»»

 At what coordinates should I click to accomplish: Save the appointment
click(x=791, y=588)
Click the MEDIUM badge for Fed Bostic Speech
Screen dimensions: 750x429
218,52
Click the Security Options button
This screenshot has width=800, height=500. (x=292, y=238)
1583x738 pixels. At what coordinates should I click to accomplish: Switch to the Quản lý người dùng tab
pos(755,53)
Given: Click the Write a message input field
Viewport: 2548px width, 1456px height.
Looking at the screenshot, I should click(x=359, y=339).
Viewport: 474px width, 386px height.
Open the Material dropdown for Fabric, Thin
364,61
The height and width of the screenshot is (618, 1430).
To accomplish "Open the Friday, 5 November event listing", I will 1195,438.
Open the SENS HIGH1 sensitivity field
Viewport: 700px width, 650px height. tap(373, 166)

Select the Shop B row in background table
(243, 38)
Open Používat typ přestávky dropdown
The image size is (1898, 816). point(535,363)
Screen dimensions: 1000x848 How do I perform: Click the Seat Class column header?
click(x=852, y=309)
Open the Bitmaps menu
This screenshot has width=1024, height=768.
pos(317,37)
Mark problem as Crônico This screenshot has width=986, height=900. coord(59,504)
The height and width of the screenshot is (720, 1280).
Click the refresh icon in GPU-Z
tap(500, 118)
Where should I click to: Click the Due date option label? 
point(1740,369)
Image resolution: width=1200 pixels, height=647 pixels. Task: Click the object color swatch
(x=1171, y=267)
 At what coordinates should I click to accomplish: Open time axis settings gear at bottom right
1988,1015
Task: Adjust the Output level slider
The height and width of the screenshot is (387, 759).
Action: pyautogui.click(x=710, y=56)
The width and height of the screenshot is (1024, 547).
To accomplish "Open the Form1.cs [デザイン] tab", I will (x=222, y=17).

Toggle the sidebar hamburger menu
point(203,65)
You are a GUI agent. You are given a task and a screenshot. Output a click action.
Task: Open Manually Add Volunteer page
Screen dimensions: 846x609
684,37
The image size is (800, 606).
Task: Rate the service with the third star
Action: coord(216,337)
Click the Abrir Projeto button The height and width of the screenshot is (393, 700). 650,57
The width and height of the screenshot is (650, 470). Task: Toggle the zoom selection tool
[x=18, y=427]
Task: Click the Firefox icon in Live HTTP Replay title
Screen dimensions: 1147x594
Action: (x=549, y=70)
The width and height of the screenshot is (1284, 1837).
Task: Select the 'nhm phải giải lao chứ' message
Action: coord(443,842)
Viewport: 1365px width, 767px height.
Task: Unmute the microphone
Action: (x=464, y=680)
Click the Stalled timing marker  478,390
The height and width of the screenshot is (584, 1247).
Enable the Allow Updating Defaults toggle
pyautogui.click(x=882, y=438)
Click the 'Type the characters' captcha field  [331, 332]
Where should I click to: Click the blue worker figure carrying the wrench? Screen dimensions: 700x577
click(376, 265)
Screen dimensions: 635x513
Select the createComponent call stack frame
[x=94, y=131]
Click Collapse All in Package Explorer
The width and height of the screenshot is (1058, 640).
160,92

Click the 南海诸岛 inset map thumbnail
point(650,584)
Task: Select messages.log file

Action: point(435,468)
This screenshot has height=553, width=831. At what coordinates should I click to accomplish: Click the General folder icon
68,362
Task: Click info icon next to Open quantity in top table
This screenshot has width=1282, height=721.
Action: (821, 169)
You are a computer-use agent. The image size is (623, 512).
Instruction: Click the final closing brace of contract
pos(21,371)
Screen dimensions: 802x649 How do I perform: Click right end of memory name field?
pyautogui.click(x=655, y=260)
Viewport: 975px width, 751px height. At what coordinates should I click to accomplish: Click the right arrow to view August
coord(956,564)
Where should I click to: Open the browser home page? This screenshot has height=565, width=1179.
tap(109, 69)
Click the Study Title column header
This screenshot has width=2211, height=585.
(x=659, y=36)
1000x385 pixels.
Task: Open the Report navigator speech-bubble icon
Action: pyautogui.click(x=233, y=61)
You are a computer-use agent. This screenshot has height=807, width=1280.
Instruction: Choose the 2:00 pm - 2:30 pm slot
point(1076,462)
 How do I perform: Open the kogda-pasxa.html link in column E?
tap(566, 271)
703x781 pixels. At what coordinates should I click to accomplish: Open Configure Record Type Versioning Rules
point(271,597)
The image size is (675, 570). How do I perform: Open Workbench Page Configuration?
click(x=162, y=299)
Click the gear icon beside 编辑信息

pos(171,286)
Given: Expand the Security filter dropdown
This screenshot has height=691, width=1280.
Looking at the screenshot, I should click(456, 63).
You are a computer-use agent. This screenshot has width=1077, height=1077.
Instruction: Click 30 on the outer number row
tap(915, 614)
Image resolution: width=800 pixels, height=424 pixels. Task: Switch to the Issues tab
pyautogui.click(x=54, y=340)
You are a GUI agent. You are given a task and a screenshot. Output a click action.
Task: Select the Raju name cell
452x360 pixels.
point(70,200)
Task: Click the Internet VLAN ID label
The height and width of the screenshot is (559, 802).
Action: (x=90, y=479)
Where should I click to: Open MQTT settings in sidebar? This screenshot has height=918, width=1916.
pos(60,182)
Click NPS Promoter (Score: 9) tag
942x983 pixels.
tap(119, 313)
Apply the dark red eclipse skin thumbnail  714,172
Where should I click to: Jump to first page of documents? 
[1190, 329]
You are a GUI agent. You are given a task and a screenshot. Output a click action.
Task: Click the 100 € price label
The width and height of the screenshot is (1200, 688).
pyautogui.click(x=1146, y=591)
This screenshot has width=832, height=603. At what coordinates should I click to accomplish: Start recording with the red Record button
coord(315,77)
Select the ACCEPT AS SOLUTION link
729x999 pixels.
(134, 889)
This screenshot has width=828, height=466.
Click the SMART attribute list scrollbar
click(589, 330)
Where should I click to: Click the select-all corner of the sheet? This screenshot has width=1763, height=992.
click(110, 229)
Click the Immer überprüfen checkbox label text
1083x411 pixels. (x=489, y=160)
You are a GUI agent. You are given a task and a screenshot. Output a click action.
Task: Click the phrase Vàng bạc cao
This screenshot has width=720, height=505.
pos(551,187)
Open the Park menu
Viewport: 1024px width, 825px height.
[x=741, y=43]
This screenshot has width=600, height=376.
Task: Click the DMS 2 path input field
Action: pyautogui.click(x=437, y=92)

««

● **Assigned task**: Return exactly the lines above from the line that has "Screen dimensions: 846x609" through the line that has "Click the Stalled", inclusive, and nothing else.

● **Answer for this exercise**:
Screen dimensions: 846x609
684,37
The image size is (800, 606).
Task: Rate the service with the third star
Action: coord(216,337)
Click the Abrir Projeto button The height and width of the screenshot is (393, 700). 650,57
The width and height of the screenshot is (650, 470). Task: Toggle the zoom selection tool
[x=18, y=427]
Task: Click the Firefox icon in Live HTTP Replay title
Screen dimensions: 1147x594
Action: (x=549, y=70)
The width and height of the screenshot is (1284, 1837).
Task: Select the 'nhm phải giải lao chứ' message
Action: coord(443,842)
Viewport: 1365px width, 767px height.
Task: Unmute the microphone
Action: (x=464, y=680)
Click the Stalled timing marker  478,390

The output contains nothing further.